A combination of multiple biomarkers could lead to an improved diagnostic value compared to a single marker [22, 23]. We proposed a diagnostic algorithm, which added WBC counts and CRP into the decision making, in order to identify bacterial infections in patients with a nCD64 AU MFI lower than 9.4 (Additional file 3). This algorithm was able to rule in more bacterial infections than nCD64 alone, but could still not sufficiently rule these out. Our diagnostic algorithm is therefore suboptimal in this broad population and serves as an example of what future diagnostic algorithms could look like, instead of having a high clinical applicability. In order to produce an applicable algorithm, there is a need for biomarkers that complement the diagnostic accuracy of nCD64. Future biomarkers should either identify bacterial infections in patients with a low nCD64, or make other diagnoses more likely. A potential biomarker is CD169, which in normal circumstances is expressed on monocytes at low levels. CD169 becomes strongly overexpressed on monocytes in response to a viral infection, such as SARS-CoV-2, HIV, or the common flu [24,25,26]. Velly et al. [27] found that the combination of HLA-DR on monocytes, MerTK on neutrophils and plasma metalloproteinase-9 could accurately distinguish bacterial infections from viral infections and other inflammatory disease. There are multiple potential candidate biomarkers for a more extensive diagnostic algorithm in combination with nCD64, but additional studies are necessary to explore this concept in the ED setting.

This study has its limitations, of which the heterogeneity of the studied population is the most important. This positively impacts generalizability, but hampers the diagnostic yield of the biomarker. The large heterogeneity resulted in a relatively small number of patients per category and the exclusion of a large number of patients without definitive diagnoses. However, this analysis still showed nCD64 as a biomarker with added value to diagnose bacterial infections. Also adding to the heterogeneity is the complicated population with multiple comorbidities, typically seen in tertiary referral hospitals. This has led to a relatively large number of patients that did not receive a definitive diagnosis in our study population. Future research should also include patients from regional hospitals and general practices in order to bypass this problem. Another limitation of this study is the overrepresentation of COVID-19 cases. Consequently, other viral infections are underrepresented, which could have caused sampling bias. However, previous research showed that nCD64 was rarely upregulated both in a cohort of patients with COVID-19 and a cohort of patients with other viral infections [23]. Although nCD64 can be upregulated in patients with viral infections, this effect is generally lower than in bacterial infections [10, 28]. Interestingly, Velly et al. [27] found higher nCD64 values in patients with viral infections than in patients with bacterial infections. This result is not replicated in our study, nor in other research to our knowledge.
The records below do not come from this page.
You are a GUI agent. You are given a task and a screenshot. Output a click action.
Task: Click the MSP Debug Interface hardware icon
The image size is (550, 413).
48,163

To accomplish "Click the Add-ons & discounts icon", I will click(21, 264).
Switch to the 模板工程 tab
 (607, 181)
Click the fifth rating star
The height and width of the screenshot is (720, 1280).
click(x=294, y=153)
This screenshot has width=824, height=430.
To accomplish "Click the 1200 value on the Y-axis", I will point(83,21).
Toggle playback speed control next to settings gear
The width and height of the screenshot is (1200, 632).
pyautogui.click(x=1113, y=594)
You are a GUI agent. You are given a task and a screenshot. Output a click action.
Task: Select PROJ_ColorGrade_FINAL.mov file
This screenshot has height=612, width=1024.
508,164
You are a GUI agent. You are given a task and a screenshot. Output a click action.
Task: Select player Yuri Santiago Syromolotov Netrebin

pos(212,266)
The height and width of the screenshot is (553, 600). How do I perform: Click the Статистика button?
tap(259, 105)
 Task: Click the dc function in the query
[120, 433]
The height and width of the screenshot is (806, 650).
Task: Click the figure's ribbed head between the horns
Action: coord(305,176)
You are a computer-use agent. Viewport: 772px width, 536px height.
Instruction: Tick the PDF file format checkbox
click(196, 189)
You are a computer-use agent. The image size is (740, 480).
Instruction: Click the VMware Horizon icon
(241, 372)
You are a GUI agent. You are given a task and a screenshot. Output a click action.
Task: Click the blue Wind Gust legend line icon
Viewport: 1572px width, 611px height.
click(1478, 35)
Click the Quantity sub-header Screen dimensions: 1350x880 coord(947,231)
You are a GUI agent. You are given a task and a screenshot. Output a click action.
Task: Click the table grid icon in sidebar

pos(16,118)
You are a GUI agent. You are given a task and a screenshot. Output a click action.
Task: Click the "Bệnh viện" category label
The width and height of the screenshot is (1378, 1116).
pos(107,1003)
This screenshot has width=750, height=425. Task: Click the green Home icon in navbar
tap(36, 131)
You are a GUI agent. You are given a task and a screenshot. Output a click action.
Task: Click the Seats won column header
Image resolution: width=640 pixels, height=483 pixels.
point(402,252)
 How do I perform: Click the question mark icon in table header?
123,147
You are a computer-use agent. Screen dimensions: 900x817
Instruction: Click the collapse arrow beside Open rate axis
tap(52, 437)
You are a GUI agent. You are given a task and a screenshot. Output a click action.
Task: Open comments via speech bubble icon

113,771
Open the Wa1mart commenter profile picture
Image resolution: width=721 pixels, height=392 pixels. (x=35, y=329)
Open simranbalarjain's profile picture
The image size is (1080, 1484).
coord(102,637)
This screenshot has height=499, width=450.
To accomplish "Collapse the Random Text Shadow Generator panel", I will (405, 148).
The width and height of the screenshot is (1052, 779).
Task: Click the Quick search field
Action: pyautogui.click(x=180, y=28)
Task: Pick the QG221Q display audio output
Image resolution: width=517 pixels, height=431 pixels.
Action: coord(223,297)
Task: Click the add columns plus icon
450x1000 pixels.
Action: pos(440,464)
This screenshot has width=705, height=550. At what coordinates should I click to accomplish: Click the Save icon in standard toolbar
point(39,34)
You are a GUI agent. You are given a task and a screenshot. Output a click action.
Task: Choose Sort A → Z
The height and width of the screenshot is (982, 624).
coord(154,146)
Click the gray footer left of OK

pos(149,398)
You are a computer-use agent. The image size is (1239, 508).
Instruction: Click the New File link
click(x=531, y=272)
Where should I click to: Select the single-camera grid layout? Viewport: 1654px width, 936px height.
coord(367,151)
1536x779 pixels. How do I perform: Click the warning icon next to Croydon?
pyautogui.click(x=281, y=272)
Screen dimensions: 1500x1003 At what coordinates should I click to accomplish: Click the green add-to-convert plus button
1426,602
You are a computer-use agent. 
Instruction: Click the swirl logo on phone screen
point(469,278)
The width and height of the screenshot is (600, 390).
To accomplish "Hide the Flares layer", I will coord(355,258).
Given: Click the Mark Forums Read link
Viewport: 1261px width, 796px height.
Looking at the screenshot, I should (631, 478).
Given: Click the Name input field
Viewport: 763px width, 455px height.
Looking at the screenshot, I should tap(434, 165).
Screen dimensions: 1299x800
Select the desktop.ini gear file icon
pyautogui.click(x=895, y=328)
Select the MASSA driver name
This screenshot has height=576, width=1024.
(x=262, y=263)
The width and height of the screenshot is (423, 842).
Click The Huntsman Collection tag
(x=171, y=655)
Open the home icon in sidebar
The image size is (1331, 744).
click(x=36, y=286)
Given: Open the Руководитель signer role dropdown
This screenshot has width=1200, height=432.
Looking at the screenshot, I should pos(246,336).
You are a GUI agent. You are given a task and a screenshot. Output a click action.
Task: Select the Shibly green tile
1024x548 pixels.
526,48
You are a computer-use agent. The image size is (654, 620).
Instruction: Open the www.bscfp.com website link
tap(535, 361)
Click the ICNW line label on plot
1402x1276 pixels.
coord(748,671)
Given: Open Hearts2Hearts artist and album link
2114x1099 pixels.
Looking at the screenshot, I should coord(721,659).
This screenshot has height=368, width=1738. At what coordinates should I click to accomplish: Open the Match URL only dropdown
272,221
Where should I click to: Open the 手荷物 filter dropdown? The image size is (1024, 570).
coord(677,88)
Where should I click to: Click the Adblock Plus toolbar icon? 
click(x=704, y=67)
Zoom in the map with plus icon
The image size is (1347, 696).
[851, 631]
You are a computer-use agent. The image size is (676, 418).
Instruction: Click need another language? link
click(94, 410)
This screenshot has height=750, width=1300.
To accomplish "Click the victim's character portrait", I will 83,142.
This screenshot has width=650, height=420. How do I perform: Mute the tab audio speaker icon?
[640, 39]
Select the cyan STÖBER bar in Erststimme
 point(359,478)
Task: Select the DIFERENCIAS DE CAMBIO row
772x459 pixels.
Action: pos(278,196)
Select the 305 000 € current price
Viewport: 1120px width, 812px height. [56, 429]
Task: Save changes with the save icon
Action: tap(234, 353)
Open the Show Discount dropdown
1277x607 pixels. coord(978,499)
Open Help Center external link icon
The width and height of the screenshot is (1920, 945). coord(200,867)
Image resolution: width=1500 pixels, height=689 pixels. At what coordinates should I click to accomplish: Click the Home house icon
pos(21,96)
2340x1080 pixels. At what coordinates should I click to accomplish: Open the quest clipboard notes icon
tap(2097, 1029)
Future research is needed to clearly identify any differences in nCD64 expression between different viral infections.

Conclusion

Neutrophil CD64 measured with fully automated Point-of-Care flow cytometry in the ED, has a potential as a rule in test to diagnose bacterial infections, but has an insufficient negative predictive value. The combination of nCD64 with other (new) biomarkers is needed to construct algorithms that will adequately aid ED clinicians to diagnose bacterial infections.